# Monte Carlo

Monte Carlo in RL refers to a technique used to estimate the V(s) of a given policy (on-policy).

It can be summed up as: "How good is to be in a given state based on its future cumulative reward for a given policy? I will calculate the mean returns for every episode that goes through s."

In [3]:
from utils import compress_state, generate_extreme_value_state_image
import numpy as np

import minari
from collections import defaultdict
from IPython.display import HTML


def monte_carlo_evaluation(dataset_id, gamma=0.99):
    """
    Estimates the state-value function V(s) for a given policy using Monte Carlo first-visit evaluation.

    Parameters
    ----------
    dataset_id : str
        The ID of a Minari dataset, assumed to be generated by following a fixed policy in a known environment.
        Each episode in the dataset is treated as an independent rollout under this policy.
    
    gamma : float, optional (default=0.99)
        Discount factor used to calculate the return G_t = r_t + gamma * r_{t+1} + gamma^2 * r_{t+2} + ...

    Returns
    -------
    V : dict
        A dictionary mapping each encountered state (compressed as a hashable key from image, mission, and direction)
        to its estimated value V(s), computed as the average of returns following the first visit to that state
        across all episodes in the dataset.

    Methodology
    -----------
    This function uses **first-visit Monte Carlo evaluation**, meaning that for each episode, only the **first**
    occurrence of each state is used to compute its return. If a state appears multiple times within an episode,
    only the first encounter contributes to the value estimate.

    The rationale behind first-visit MC:
    - Prevents overcounting correlated returns from repeated visits within the same trajectory.
    - More robust in environments or policies where states may be revisited often due to loops or deterministic behavior.

    Assumptions & Implications
    --------------------------
    - The policy used to generate the dataset is fixed (though not necessarily deterministic).
    - The environment may be stochastic or deterministic — this method does not assume determinism.
    - This method provides an unbiased estimate of V(s) in the limit of many episodes, under standard MC assumptions.

    If you want to use **every-visit Monte Carlo** instead (i.e., update V(s) for every occurrence of s in an episode),
    simply remove the `visited` set and update the returns for every time step where state s appears.

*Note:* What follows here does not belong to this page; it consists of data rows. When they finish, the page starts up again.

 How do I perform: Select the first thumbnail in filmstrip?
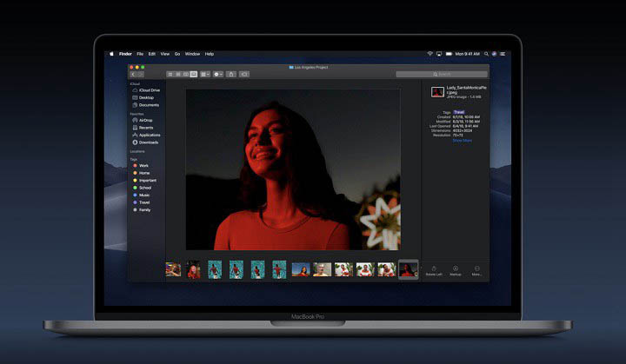point(174,270)
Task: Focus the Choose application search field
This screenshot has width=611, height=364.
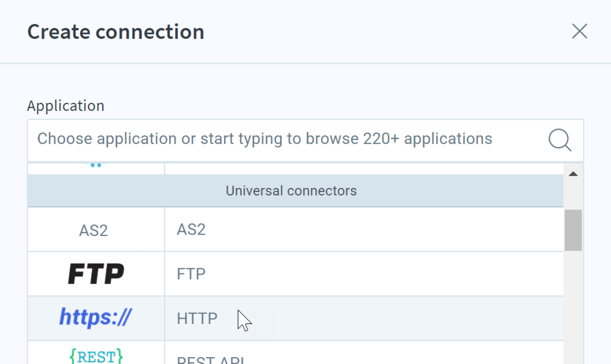Action: 305,140
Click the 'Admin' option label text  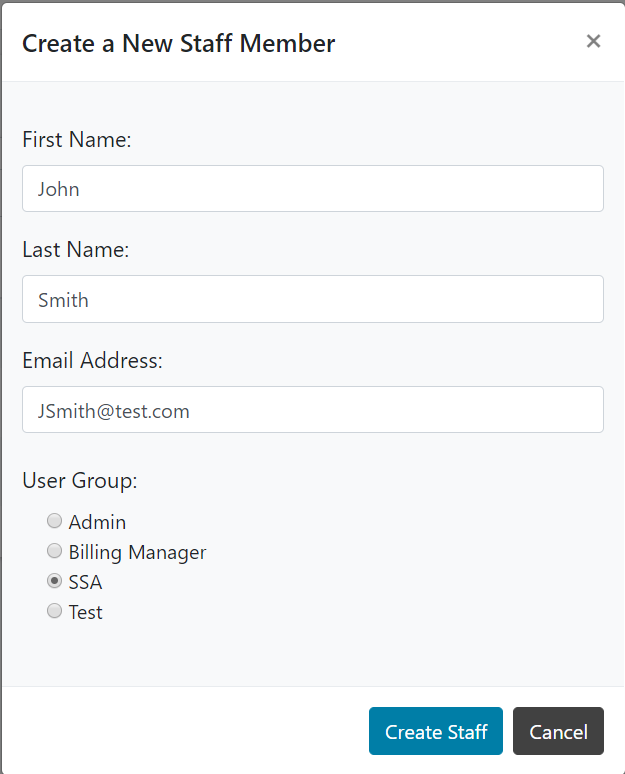(97, 522)
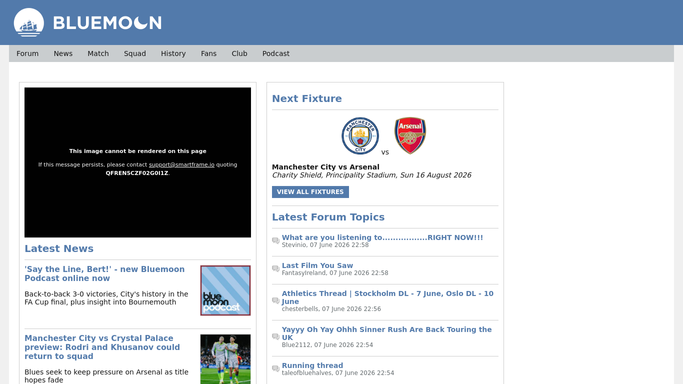Open the News menu item
Screen dimensions: 683x384
[x=63, y=54]
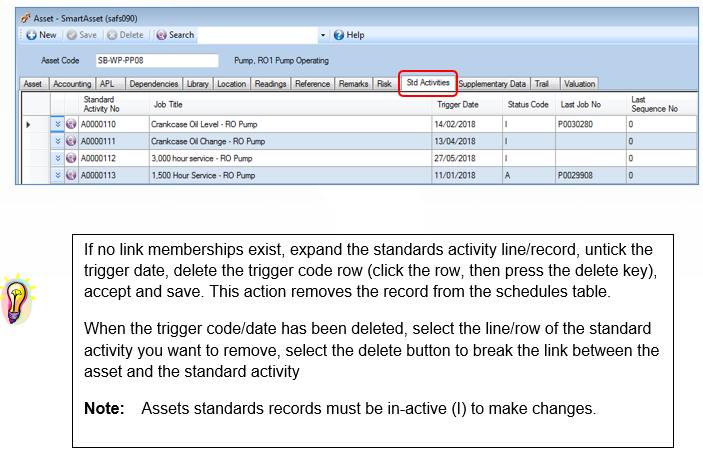The width and height of the screenshot is (703, 450).
Task: Switch to the Std Activities tab
Action: (x=428, y=83)
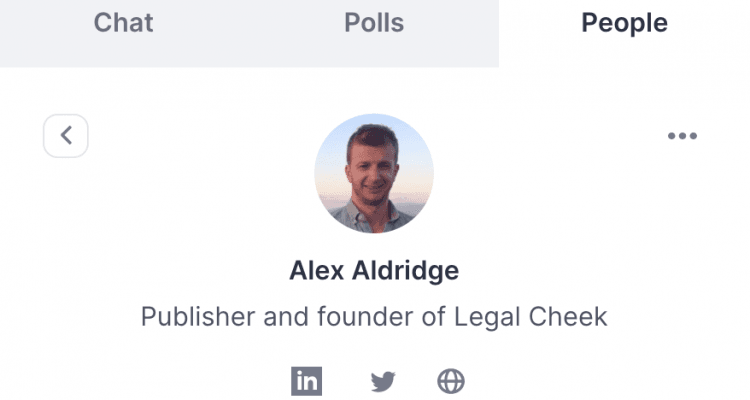The image size is (750, 400).
Task: Tap the LinkedIn "in" square logo
Action: point(306,381)
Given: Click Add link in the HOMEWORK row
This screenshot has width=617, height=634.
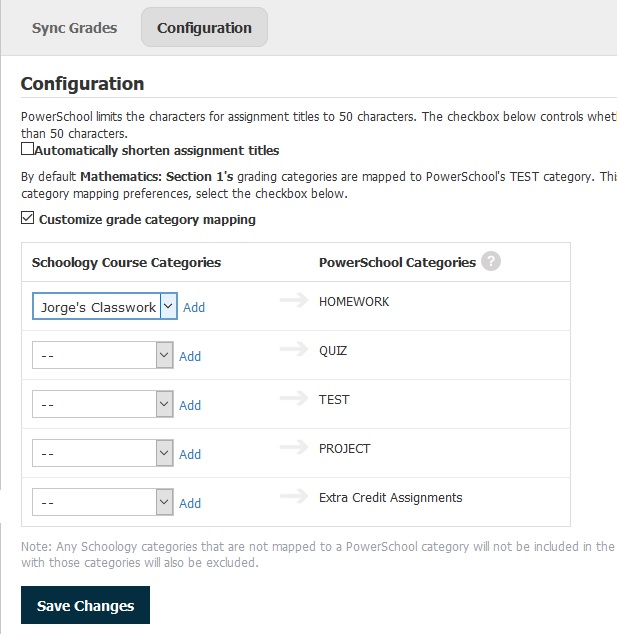Looking at the screenshot, I should (x=194, y=308).
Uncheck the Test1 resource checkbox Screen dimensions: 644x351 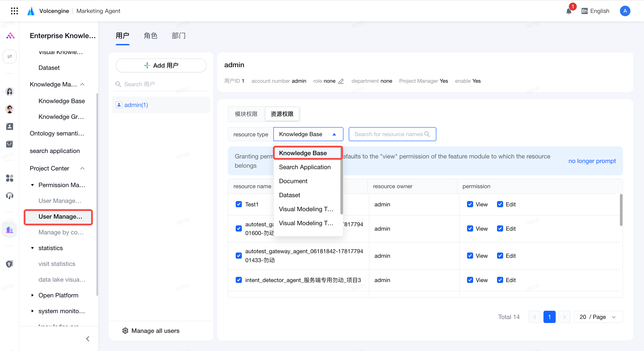(x=239, y=204)
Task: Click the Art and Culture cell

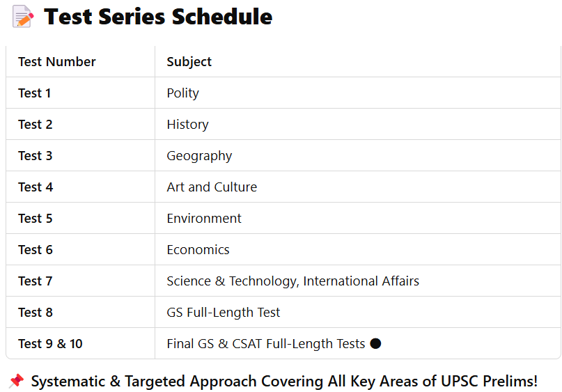Action: pos(212,187)
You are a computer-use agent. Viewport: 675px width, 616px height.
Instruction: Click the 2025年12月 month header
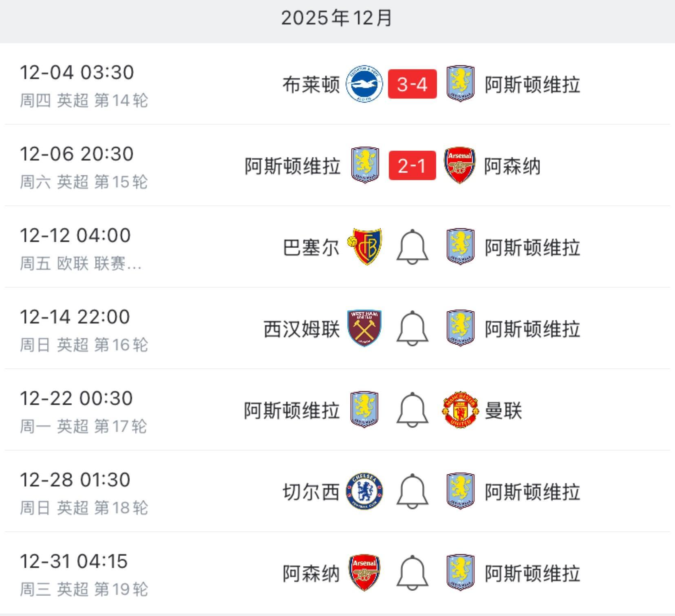tap(337, 18)
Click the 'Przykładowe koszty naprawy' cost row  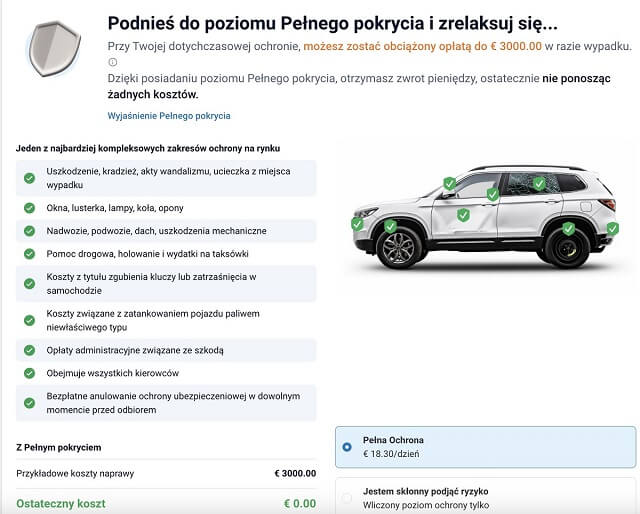(166, 473)
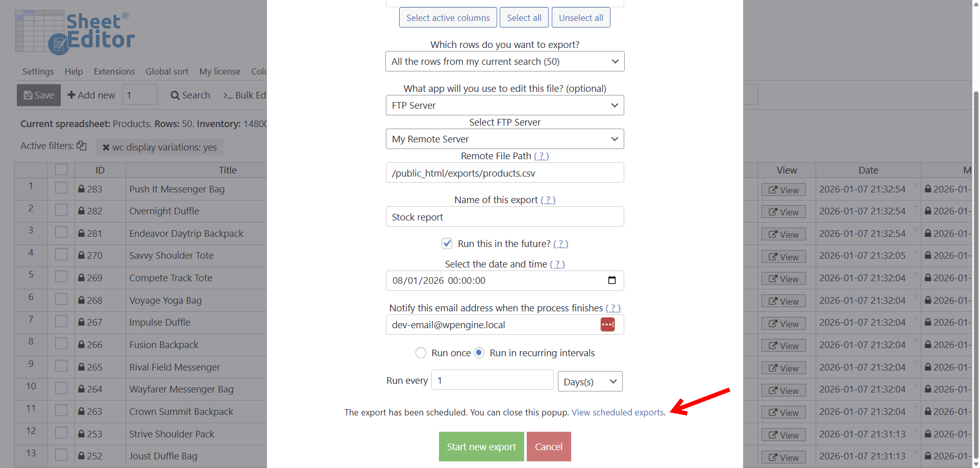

    Comparison: First-Visit vs Every-Visit Monte Carlo
    --------------------------------------------------
    Every-Visit Monte Carlo — Pros:
    - ✅ More sample-efficient: Updates V(s) at every occurrence of a state, not just the first per episode.
    - ✅ Faster convergence in small datasets by making better use of available data.
    - ✅ Better suited to stochastic policies or environments where state re-visits yield diverse outcomes.
    - ✅ Lower variance early in learning due to averaging over more samples.

    Every-Visit Monte Carlo — Cons:
    - ❌ Can lead to overcounting in deterministic or loop-heavy environments.
    - ❌ May introduce bias when repeated visits in a trajectory provide highly correlated returns.
    - ❌ Less robust in structured or low-entropy environments where state visitation is redundant.

    Use first-visit MC when you want stable, conservative estimates that are less sensitive to trajectory-specific artifacts.
    Use every-visit MC when you need more aggressive learning from limited data, especially in noisy or high-entropy settings.

    Notes
    -----
    - The state is defined as a combination of symbolic image, mission text, and agent direction, as extracted from
      the observation dictionary.
    - The function assumes that the symbolic image is sufficient to index the state when combined with mission and direction.

    See Also
    --------
    Sutton & Barto, Reinforcement Learning: An Introduction — Chapter 5 (Monte Carlo Methods)
    """
    dataset = minari.load_dataset(dataset_id)
    V = defaultdict(float)
    returns_sum = defaultdict(float)
    returns_count = defaultdict(int)
    state_locations = {}

    for episode_idx, episode in enumerate(dataset.iterate_episodes()):
        episode_rewards = episode.rewards
        visited = set() # set of states already visited in this episode
        G = 0

        for t in reversed(range(len(episode_rewards))):
            observation = {k: v[t] for k, v in episode.observations.items()}
            state_key = compress_state(observation)
            reward = episode_rewards[t]
            G = gamma * G + reward # total return calculated as discounted sum of rewards

            if state_key not in visited:
                visited.add(state_key)
                returns_sum[state_key] += G
                returns_count[state_key] += 1
                V[state_key] = returns_sum[state_key] / returns_count[state_key]

                # Track where the state was first seen in reverse
                if state_key not in state_locations:
                    state_locations[state_key] = (episode_idx, t)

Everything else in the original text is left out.